The jury appears to be out on Oracle’s claim that it saved $US1 billion by standardising on its own applications.
While some industry observers and competitors expressed doubt about just how much money Oracle’s E-business Suite 11I has saved the company, a new lawsuit goes beyond mere scepticism to allege fraud.
New York law firm Milberg Weiss Bershad Hynes & Lerach earlier this month launched a class action suit on behalf of Oracle investors. The suit attacks, among other things, Oracle boss Larry Ellison’s claim that from 1999 to 2000, 11i saved the company $US1 billion, primarily through software automation and customisation.
Weiss alleges Oracle’s savings are not the result of synergies created by Oracle’s 11I but rather Ellison’s decision to terminate more than 2000 employees. He claims the firings have saved the company at least $US400 million.

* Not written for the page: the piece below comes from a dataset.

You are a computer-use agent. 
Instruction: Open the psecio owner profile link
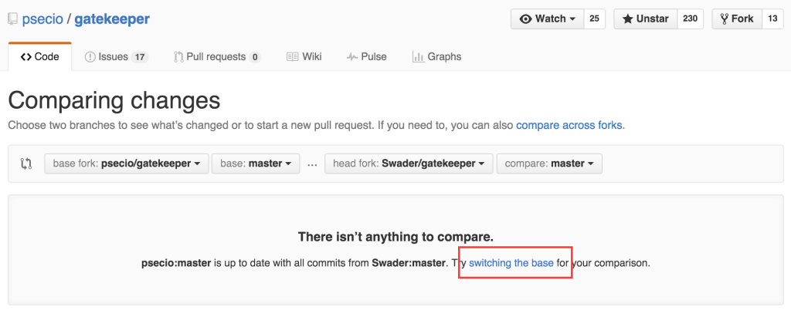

At February’s Oracle Appsworld conference in New Orleans, Oracle vice president of global information technologies Gary Roberts said that prior to the 11i implementation it cost $US600 million to run Oracle's IT operations but this will be down to $US280 million by year’s end.
He said IT cost savings relate to consolidating data centres, buying less hardware and cancellation of maintenance contracts.

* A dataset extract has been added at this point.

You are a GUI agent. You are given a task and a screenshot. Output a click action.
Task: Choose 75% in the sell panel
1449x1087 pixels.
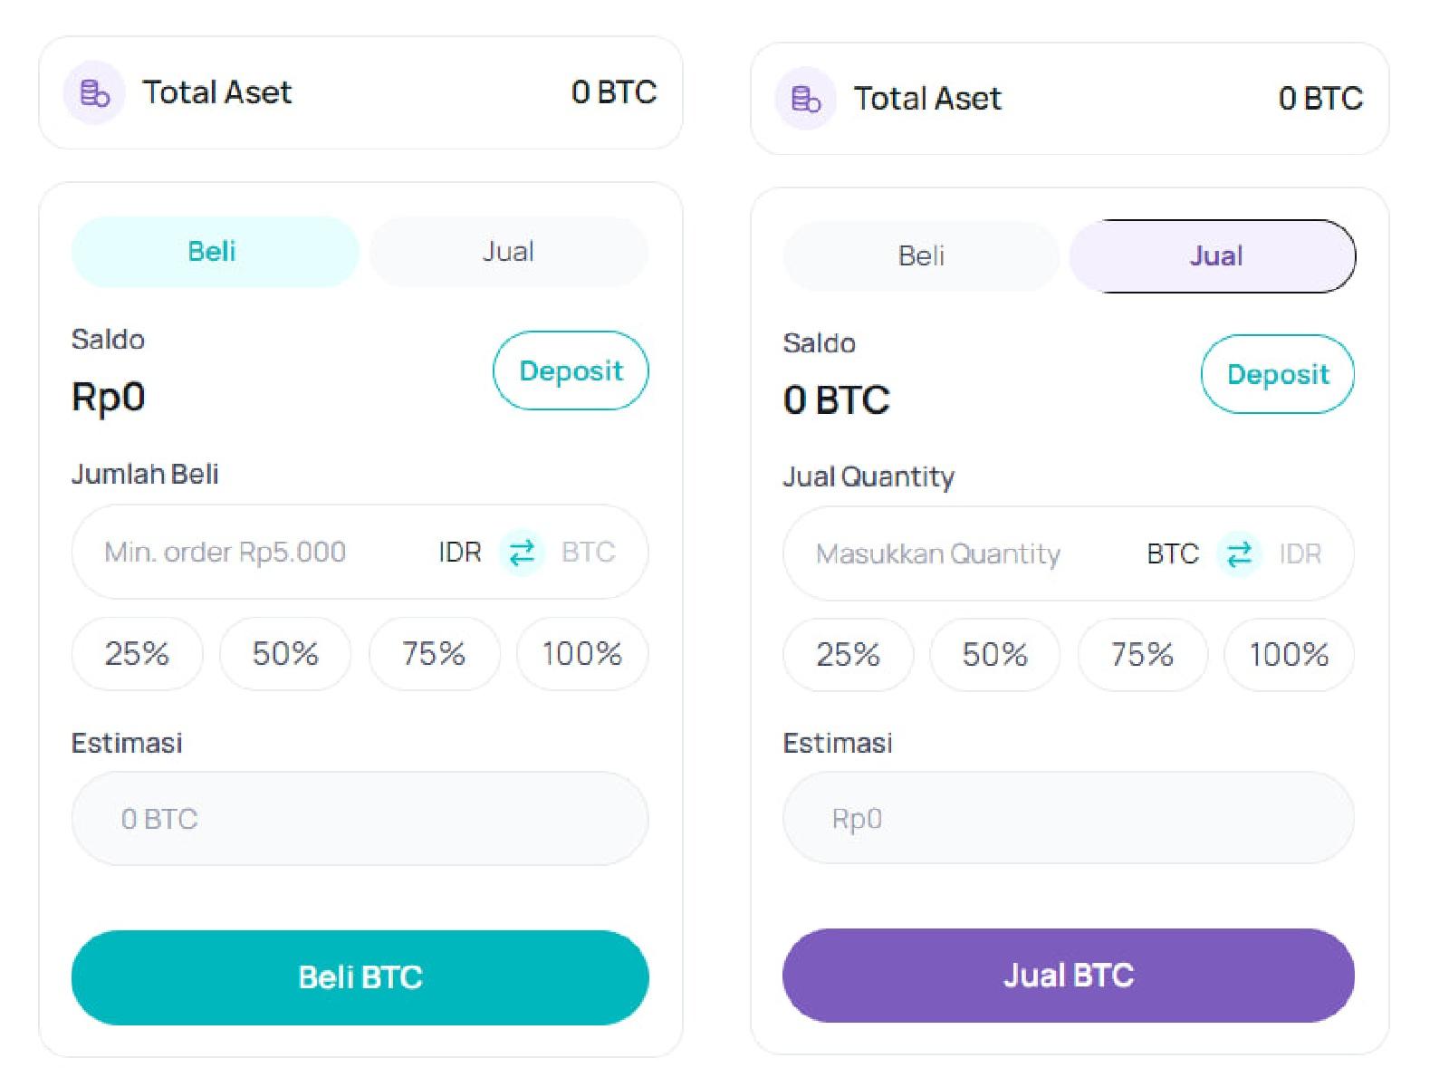[1142, 654]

“Before, the email environment cost $US18 million and now it's $3.2 million. The global mail environment had 60 people supporting it around the world. Now we have 13 people with small teams in London and Singapore. We’ve gone from 97 servers to two.”
Likewise for financials, Oracle has gone from 32 servers and 60 implementations to two servers and one implementation, said Roberts.
He said the IT head count had reduced from 1500 to 995 although 200 of those who had left IT had gone to other parts of the business.
He said the number of sales people has been reduced as Oracle has opened other channels such as the web. For example, the company is trying to get sub-$100,000 deals done on the web so that sales staff will focus on "high-touch", high-value customers.